OXFORDSHIRE teachers have pledged to lobby headteachers, governors and parents in the county in a bid to scrap national curriculum tests for primary school pupils.

If the tests are not abolished, members of the National Union of Teachers say they will boycott next year’s exams.

At the NUT’s annual conference in Cardiff yesterday, teachers voted to campaign to scrap Standard Assessment Tests for seven- and 11-year-old pupils by May next year and to replace the exams with a system based on assessment by teachers.

The National Association of Head Teachers will debate an identical motion at its conference next month.
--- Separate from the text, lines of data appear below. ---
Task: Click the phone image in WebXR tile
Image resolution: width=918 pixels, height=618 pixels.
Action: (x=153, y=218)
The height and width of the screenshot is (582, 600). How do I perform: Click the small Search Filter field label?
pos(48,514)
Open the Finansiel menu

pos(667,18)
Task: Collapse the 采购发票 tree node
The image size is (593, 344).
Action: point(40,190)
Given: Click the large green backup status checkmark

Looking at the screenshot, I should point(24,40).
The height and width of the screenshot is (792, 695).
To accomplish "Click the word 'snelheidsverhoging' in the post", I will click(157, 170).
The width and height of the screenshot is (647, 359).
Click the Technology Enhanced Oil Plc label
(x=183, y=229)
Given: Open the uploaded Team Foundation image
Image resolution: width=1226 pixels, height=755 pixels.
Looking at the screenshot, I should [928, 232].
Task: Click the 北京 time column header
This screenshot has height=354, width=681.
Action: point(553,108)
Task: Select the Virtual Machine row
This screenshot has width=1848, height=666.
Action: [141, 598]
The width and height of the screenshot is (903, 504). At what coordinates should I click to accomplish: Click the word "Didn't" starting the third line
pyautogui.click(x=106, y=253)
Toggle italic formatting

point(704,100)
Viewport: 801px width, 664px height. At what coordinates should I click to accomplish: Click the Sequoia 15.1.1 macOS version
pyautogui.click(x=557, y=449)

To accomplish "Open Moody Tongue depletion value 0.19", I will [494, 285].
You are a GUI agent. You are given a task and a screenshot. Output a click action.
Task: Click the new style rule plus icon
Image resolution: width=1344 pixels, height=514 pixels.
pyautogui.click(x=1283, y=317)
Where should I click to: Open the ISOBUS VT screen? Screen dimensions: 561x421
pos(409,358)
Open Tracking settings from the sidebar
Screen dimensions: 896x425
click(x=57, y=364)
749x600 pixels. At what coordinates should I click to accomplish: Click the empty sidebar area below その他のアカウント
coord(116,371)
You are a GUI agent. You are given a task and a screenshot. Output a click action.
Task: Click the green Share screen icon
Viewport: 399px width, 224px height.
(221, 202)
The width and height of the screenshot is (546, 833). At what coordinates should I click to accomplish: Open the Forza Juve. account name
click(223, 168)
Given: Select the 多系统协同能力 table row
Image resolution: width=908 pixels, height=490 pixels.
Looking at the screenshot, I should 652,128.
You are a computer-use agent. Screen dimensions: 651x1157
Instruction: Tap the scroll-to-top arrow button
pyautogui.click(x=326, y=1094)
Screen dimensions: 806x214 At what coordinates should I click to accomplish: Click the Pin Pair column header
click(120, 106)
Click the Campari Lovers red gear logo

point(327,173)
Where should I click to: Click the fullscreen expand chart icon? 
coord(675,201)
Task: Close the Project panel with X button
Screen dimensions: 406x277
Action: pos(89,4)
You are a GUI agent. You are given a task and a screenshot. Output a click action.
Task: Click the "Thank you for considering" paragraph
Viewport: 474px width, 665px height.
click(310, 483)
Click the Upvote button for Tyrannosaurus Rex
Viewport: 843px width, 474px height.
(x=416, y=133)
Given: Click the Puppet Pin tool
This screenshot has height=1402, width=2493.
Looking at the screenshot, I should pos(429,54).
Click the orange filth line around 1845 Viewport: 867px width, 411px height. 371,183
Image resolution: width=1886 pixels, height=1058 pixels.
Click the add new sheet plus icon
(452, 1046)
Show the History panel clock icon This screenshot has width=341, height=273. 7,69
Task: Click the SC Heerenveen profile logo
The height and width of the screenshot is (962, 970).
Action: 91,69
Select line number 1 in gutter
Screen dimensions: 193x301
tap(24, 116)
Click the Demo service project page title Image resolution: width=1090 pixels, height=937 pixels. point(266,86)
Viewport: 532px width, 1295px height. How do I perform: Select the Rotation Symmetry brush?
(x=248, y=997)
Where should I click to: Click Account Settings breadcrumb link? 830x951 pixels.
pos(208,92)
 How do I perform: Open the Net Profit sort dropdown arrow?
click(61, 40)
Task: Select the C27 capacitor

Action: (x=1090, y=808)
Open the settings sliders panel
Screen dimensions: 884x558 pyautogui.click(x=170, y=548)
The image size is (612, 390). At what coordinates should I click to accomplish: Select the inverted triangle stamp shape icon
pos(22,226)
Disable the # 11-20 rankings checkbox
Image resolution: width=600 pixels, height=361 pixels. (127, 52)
Gawain Little, president of the Oxfordshire branch of the NUT and a delegate to the conference, said: “SATs are an ineffective, destructive and educationally unsound practice.

“Education must put the needs of children first. These assessments are bad for education and bad for children.”

NUT member Chris Blakey, a teacher at an Abingdon school, called on teachers to begin building support for the campaign in preparation for next year.

He said: “Teachers must be trusted to carry out their professional responsibilities and assess the children they teach – it’s part of our core training.

“Education should be stimulating and liberating, not stale.”

The NUT will also ask its members to vote on whether to take industrial action if ministers refuse to scrap SATs. If the ballot, which is likely to take place in the autumn, is successful, it could mean teachers refuse to prepare for tests next year.

The Government said industrial action would be unlawful as teachers have a statutory duty to administer the tests.

Last October, the Government announced the end of SATs for 14-year-olds.